Em menos de uma semana o governo eleito deu seguidos sinais de que a reforma da Previdência terá que esperar. Ontem, Bolsonaro disse que ela deve ser fatiada. Isso seria um erro. Segundo o futuro ministro-chefe da Casa Civil, Onyx Lorenzoni: “temos quatro anos para fazer a reforma, porque não dá para chegar aterrorizando.” No último dia 30, Bolsonaro falou que a proposta não poderia ser dura porque não se pode “querer salvar o Brasil matando idoso”. E por fim o deputado Eduardo Bolsonaro disse a investidores que talvez ela não seja aprovada.
O Ministério da Fazenda divulga hoje um relatório de tudo o que fez e falta fazer para o equilíbrio fiscal. Um gráfico do documento salta aos olhos. Ele divide a população por faixas de renda e mostra que 41% dos benefícios previdenciários vão para os 20% mais ricos, e apenas 3% vão para os 20% mais pobres.

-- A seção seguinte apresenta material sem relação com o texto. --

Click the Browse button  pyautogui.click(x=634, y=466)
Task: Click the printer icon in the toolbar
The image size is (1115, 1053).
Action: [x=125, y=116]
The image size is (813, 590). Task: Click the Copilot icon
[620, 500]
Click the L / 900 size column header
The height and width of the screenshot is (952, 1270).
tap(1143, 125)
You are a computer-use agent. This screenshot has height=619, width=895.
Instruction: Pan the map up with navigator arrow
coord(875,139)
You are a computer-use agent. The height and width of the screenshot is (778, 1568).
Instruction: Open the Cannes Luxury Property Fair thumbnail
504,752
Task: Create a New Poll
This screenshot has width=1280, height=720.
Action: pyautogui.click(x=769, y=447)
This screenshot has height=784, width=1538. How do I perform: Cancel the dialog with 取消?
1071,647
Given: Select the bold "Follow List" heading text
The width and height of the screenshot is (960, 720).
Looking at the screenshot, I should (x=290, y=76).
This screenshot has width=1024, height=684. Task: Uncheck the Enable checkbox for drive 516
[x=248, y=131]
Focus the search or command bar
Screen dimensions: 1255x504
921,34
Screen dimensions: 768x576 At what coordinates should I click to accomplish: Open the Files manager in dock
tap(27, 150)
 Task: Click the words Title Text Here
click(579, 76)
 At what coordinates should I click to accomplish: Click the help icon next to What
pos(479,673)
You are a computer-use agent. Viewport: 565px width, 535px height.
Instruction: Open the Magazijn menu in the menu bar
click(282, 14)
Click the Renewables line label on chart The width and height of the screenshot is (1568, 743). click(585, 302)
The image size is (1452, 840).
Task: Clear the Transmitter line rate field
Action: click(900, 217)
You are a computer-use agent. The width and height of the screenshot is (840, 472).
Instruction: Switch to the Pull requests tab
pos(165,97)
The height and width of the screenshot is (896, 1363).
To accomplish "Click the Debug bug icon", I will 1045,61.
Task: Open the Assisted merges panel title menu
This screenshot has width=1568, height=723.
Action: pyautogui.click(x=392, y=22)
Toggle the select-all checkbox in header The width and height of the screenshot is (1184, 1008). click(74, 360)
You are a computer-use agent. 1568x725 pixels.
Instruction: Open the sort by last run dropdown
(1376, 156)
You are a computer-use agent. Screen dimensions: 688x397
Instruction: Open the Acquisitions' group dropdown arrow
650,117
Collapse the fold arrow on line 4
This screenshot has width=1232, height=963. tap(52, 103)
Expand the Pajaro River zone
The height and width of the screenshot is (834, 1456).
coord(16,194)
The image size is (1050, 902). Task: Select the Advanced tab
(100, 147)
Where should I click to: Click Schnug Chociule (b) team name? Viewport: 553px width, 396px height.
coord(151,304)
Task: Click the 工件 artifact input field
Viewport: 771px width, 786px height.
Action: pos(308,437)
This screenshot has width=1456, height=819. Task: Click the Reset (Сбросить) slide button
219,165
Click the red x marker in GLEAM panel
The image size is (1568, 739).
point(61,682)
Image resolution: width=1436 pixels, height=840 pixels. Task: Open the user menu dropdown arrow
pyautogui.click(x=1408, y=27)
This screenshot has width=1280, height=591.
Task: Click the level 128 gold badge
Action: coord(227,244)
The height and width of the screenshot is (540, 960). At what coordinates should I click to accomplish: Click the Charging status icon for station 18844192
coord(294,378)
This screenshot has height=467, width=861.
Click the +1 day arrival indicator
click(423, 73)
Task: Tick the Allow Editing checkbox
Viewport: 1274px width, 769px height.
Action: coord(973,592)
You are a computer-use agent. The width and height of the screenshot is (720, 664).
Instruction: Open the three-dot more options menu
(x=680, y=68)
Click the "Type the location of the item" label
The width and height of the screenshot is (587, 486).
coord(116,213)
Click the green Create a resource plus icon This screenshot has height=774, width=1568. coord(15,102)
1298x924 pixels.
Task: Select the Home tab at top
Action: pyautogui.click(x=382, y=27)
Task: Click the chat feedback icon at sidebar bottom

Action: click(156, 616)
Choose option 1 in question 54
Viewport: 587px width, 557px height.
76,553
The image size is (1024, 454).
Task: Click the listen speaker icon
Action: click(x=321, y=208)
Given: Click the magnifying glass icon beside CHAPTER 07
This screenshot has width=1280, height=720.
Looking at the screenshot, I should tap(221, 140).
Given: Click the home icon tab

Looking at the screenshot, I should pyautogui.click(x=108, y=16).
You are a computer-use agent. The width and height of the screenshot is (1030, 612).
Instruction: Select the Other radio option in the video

A reforma não matará idoso, ao contrário do que disse o presidente eleito. Se for bem feita, ela combaterá privilégio de pessoas mais ricas que se aposentam antes de se tornarem idosas. Qualquer análise, mesmo apressada, dos dados, mostra que os que se aposentam por idade são os mais pobres e o fazem com 65 anos. Os que passam a receber do INSS por tempo de contribuição são os que sempre tiveram carteira assinada e se aposentam com idade média de 54 anos.
Mesmo para estes há as regras de transição. Pela proposta da reforma da Previdência feita pelo governo Temer, que o presidente eleito tem definido como “muito dura e salgada”, a idade mínima começaria com 53 e 55 anos e só em 2038 chegaria a 62 e 65 anos. O que se quer é amaciar ainda mais essas regras de transição?
A ideia que circulou agora de que os funcionários que ingressaram no setor público antes de 2003 só tenham a paridade e a integralidade quando atingirem 65 anosestava prevista na reforma do presidente Temer, foi retirada e reintroduzida no relatório do deputado Arthur Maia. Fatiar o projeto, como sugeriu ontem Bolsonaro, é o caminho para não fazer reforma alguma porque a tramitação seria lenta demais. O país precisa de uma reforma ampla .
Todos esses sinais de ambiguidade do futuro governo estão sendo somados pelos analistas e podem, em determinado momento, virar pessimismo em relação ao Brasil. É no início, quando tem força parlamentar, que uma administração deve fazer suas propostas mais difíceis, porque depois os obstáculos serão maiores.
A convicção no mercado financeiro, aqui e no exterior, de que o governo Bolsonaro buscará o reequilíbrio das contas — tarefa na qual a reforma é indispensável — vem apenas da reputação do economista Paulo Guedes. E essa confiança pode desmoronar caso se confirme a falta de pressa, empenho ou até entendimento do que é necessário numa reforma.
Quem precisa falar do conteúdo da proposta e do tempo que se pode esperar pelos seus efeitos é o futuro ministro da Economia. Ele ficará encarregado da dura tarefa de reduzir o enorme rombo fiscal que permanece no país há seis anos, elevando a dívida pública. O ministro Onyx Lorenzoni, que votou ao lado do PT contra a reforma da Previdência na Comissão Especial, não tem demonstrado entender a urgência do problema. Segundo ele, nada se pode fazer “de afogadilho”. O país está discutindo esse assunto há mais de duas décadas, sempre postergando porque os governos se deixam vencer pelos grupos de interesse. Mesmo se for feito no início do mandato, já não será mais “de afogadilho”. Ela chegará atrasada.
O problema é que o próprio presidente eleito não demonstra interesse no tema nem compreensão da gravidade da questão. O governo Temer melhorou as contas públicas que recebeu, e o déficit deste ano será muito menor do que o projetado. Mesmo assim, para restaurar a confiança na economia será preciso ter senso de urgência nesta questão.
Se achar que o país tem “quatro anos para fazer a reforma”, como disse o futuro ministro da Casa Civil, o governo certamente enfrentará uma disparada do dólar e o aumento da desconfiança dos investidores. O mercado é apenas o termômetro. Empresários da economia real só investem quando há um clima de confiança.
Todos os sinais dados pelo governo até agora são muito ruins. E são emitidos em bases diárias. A reforma é incontornável para o equilíbrio fiscal, mas é importante também para reduzir as desigualdades no país. Contudo, se o interesse for mesmo beneficiar os que ganham mais, o governo deve sim deixar tudo como está e continuar repetindo que tem quatro anos para fazer a reforma.